▶ _WHAT YOU ARE ASKED TO DO_
Please recast the material from the line with "Click Qatar's dot marker in the Logistics row" to the line with "This screenshot has height=370, width=1012." as a JSON list of strings, one string per line, with blank lines skipped and the pictures left out.

A run of records:
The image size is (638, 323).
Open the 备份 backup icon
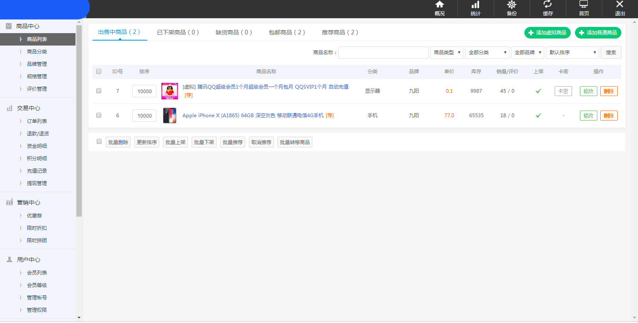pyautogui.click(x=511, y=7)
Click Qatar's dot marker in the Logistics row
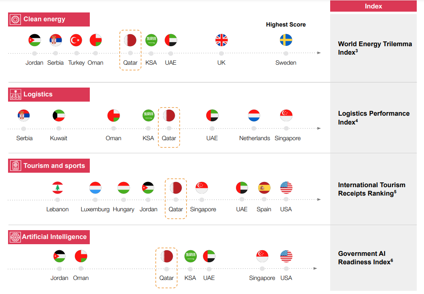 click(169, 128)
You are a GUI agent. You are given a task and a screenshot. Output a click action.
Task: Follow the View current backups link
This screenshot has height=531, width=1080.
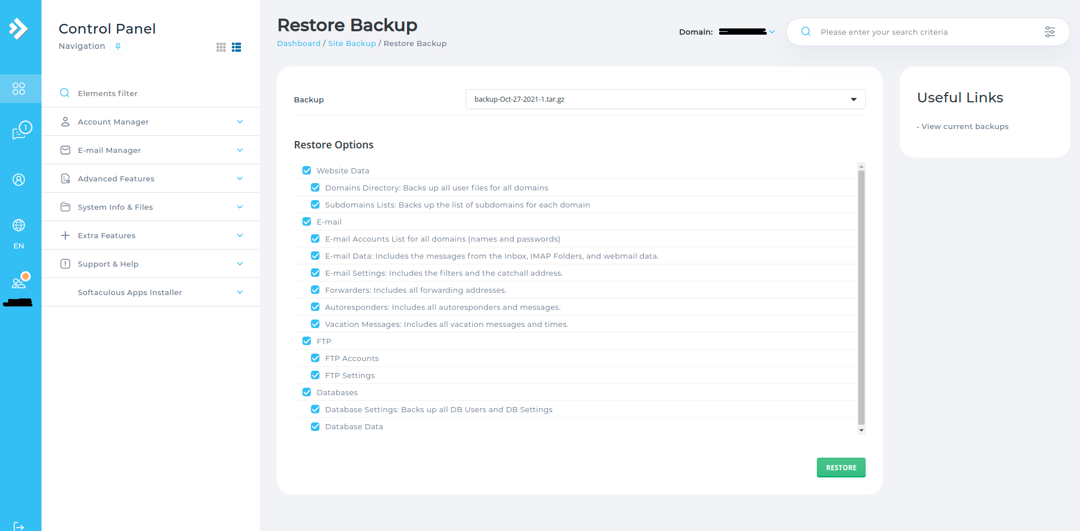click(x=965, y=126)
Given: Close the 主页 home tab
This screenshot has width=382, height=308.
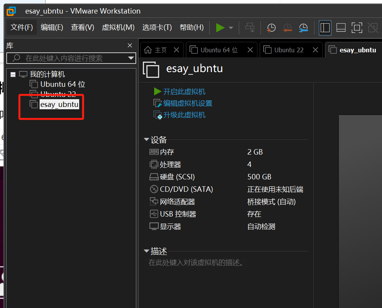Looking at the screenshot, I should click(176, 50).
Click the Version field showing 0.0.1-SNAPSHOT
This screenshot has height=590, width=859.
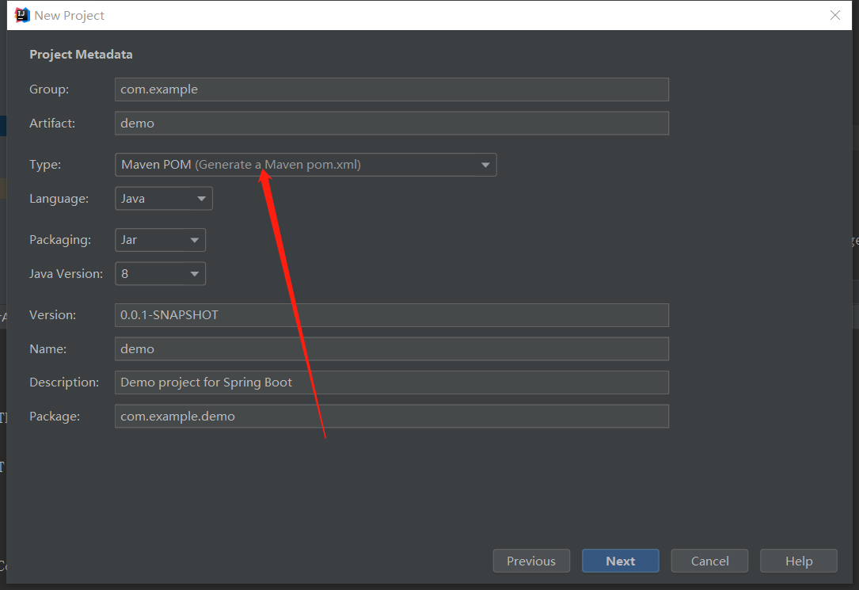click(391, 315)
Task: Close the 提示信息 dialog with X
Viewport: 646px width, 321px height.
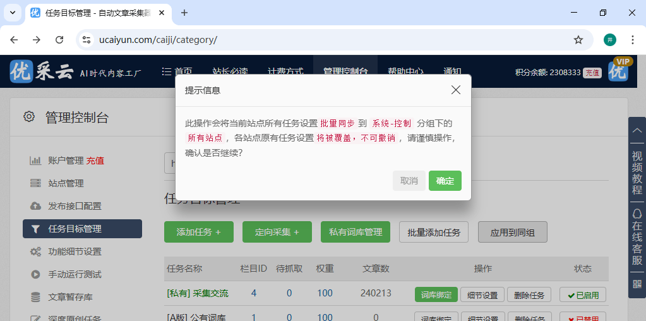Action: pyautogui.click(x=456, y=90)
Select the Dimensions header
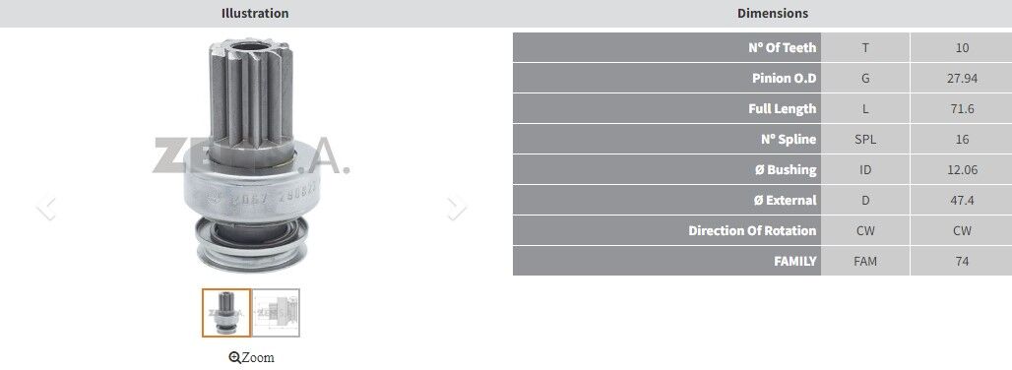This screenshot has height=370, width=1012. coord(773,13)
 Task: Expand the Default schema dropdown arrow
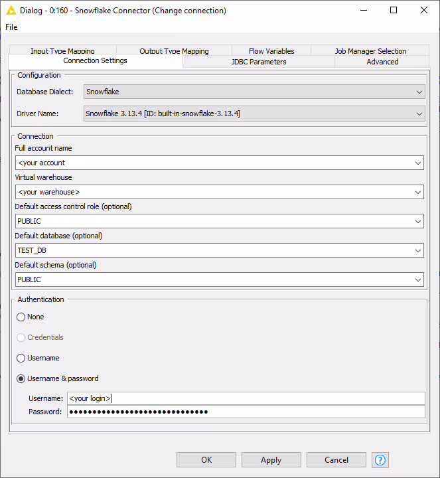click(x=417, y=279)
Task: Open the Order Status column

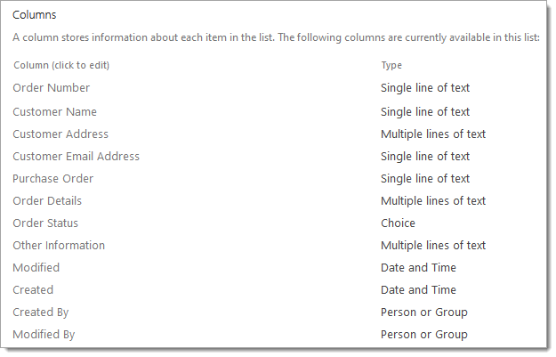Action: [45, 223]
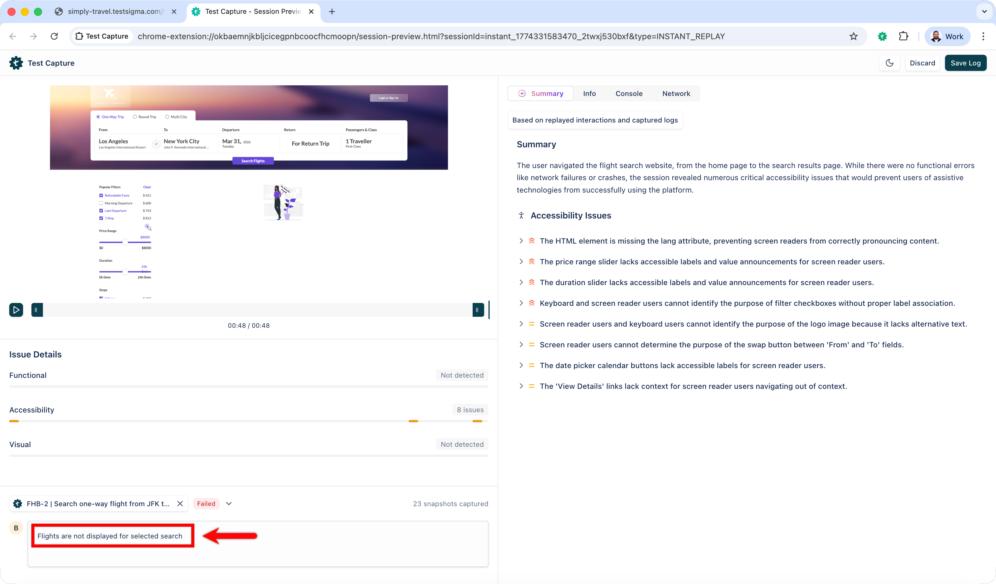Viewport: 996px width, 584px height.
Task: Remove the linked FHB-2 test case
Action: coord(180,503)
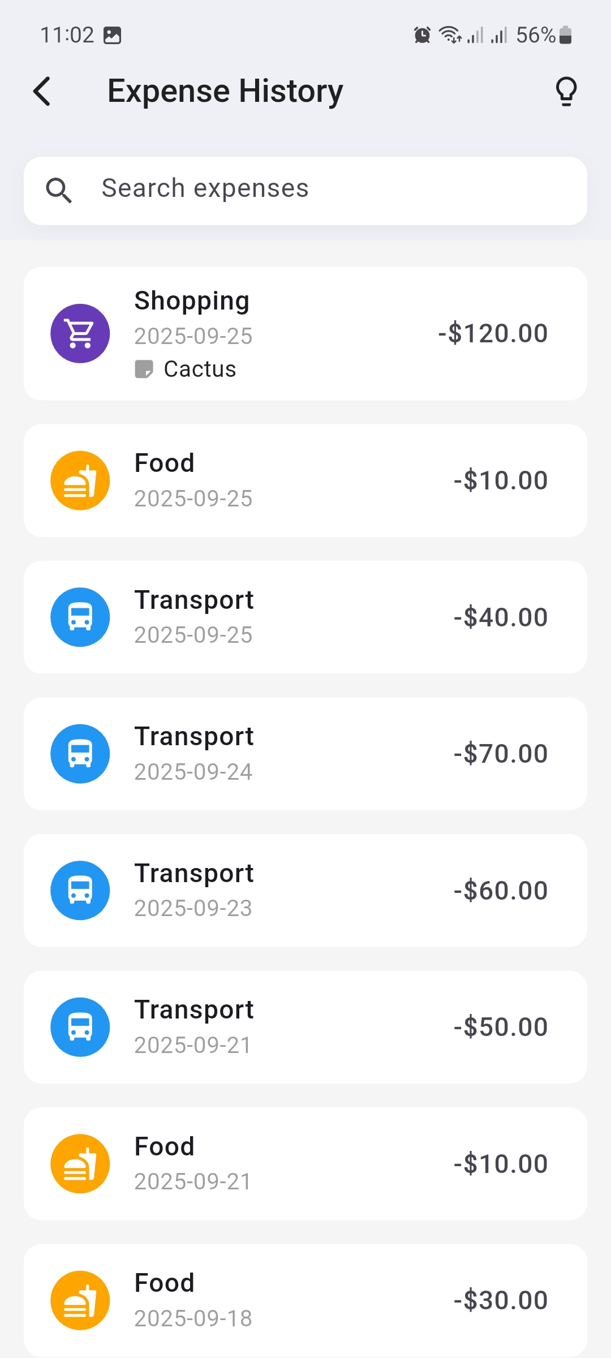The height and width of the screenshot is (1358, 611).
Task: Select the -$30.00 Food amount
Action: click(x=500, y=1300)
---
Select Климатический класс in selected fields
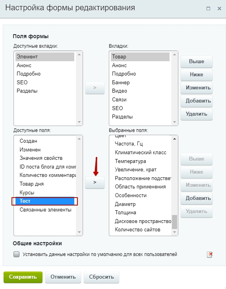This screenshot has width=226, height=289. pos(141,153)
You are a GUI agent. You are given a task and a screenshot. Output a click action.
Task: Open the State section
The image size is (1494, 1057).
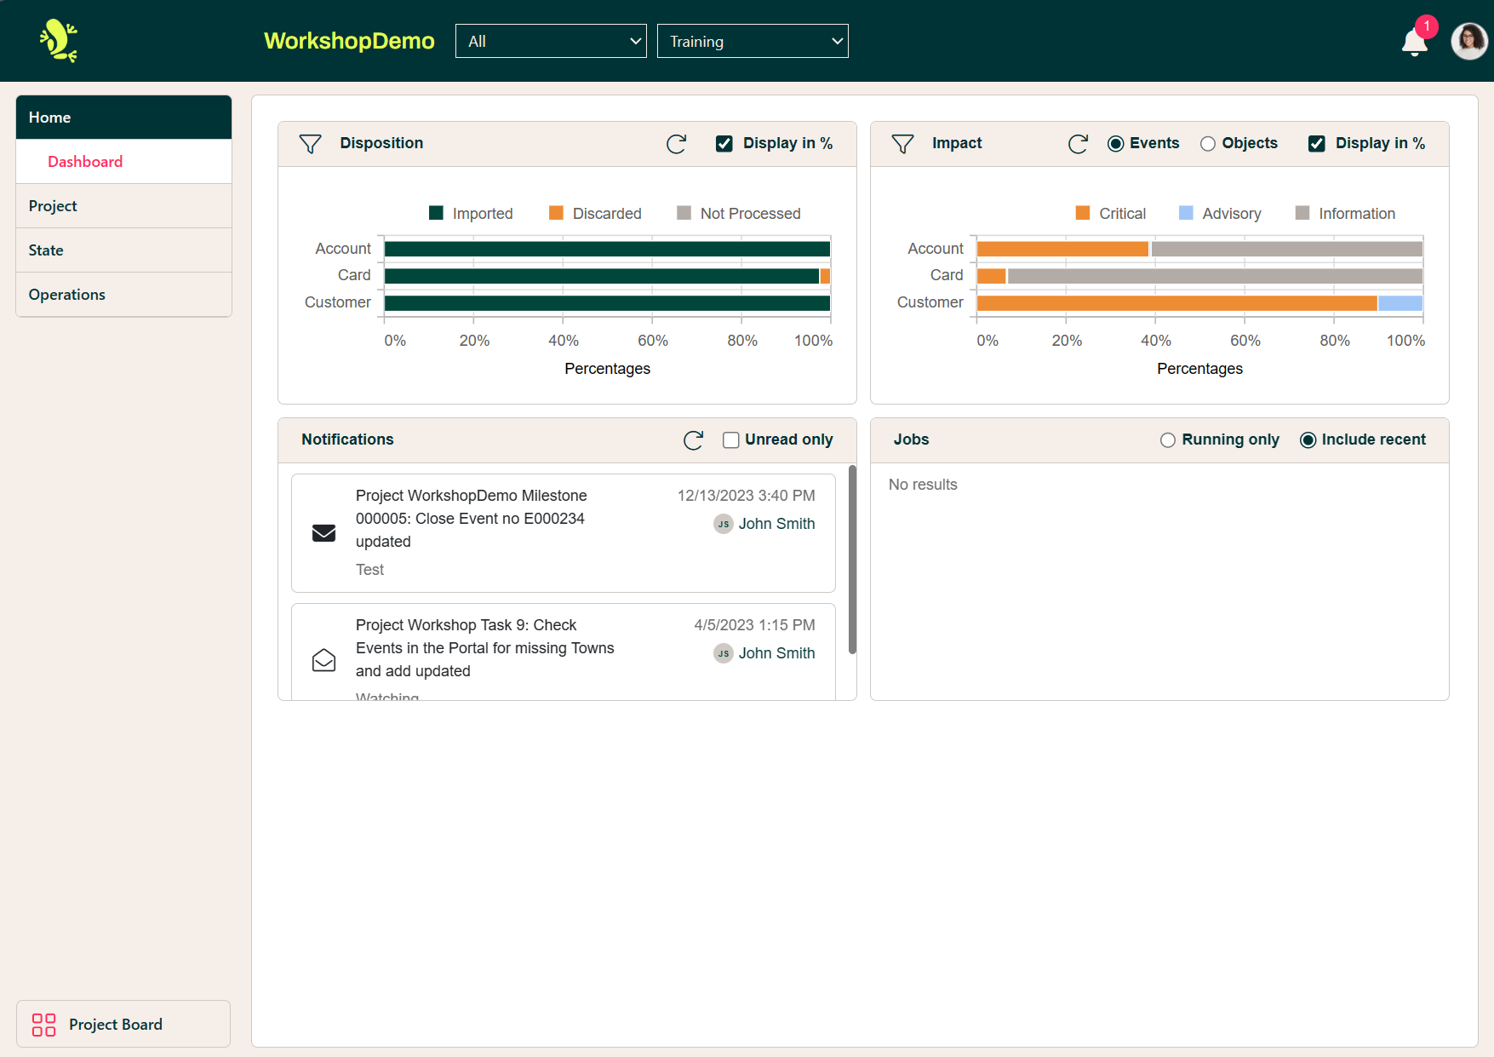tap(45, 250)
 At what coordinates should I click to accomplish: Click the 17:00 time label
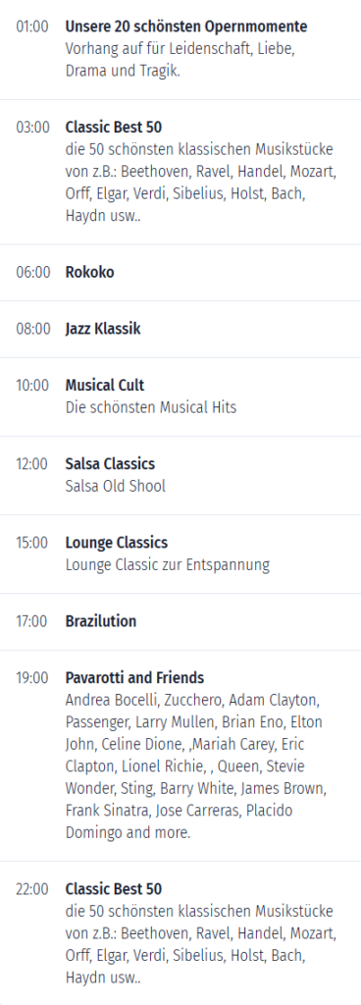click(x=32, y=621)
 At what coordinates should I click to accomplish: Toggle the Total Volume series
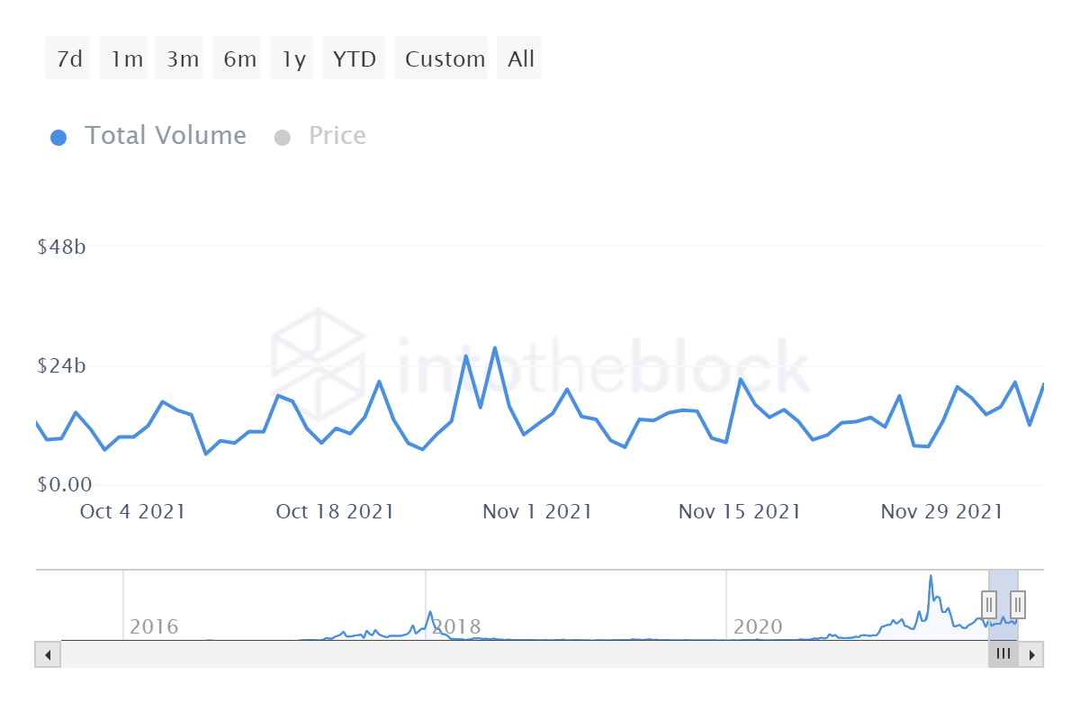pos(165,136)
--
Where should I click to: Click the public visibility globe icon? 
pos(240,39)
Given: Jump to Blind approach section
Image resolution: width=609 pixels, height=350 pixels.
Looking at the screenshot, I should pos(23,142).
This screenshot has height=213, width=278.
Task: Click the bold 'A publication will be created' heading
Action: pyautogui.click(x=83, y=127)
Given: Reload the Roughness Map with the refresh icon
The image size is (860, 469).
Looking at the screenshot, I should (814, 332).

▶ _TASK OUTPUT_
[
  "Click Qatar's dot marker in the Logistics row",
  " click(169, 128)",
  "You are a GUI agent. You are given a task and a screenshot. Output a click action.",
  "Task: Follow the View current backups link",
  "This screenshot has height=531, width=1080.",
  "click(x=965, y=126)",
  "Given: Close the 主页 home tab",
  "This screenshot has width=382, height=308.",
  "Looking at the screenshot, I should click(176, 50).",
  "Click the Version field showing 0.0.1-SNAPSHOT",
  "This screenshot has height=590, width=859.",
  "click(391, 315)",
  "Task: Close the 提示信息 dialog with X",
  "Viewport: 646px width, 321px height.",
  "Action: pyautogui.click(x=456, y=90)",
  "Select the Dimensions header",
  "This screenshot has height=370, width=1012. coord(773,13)"
]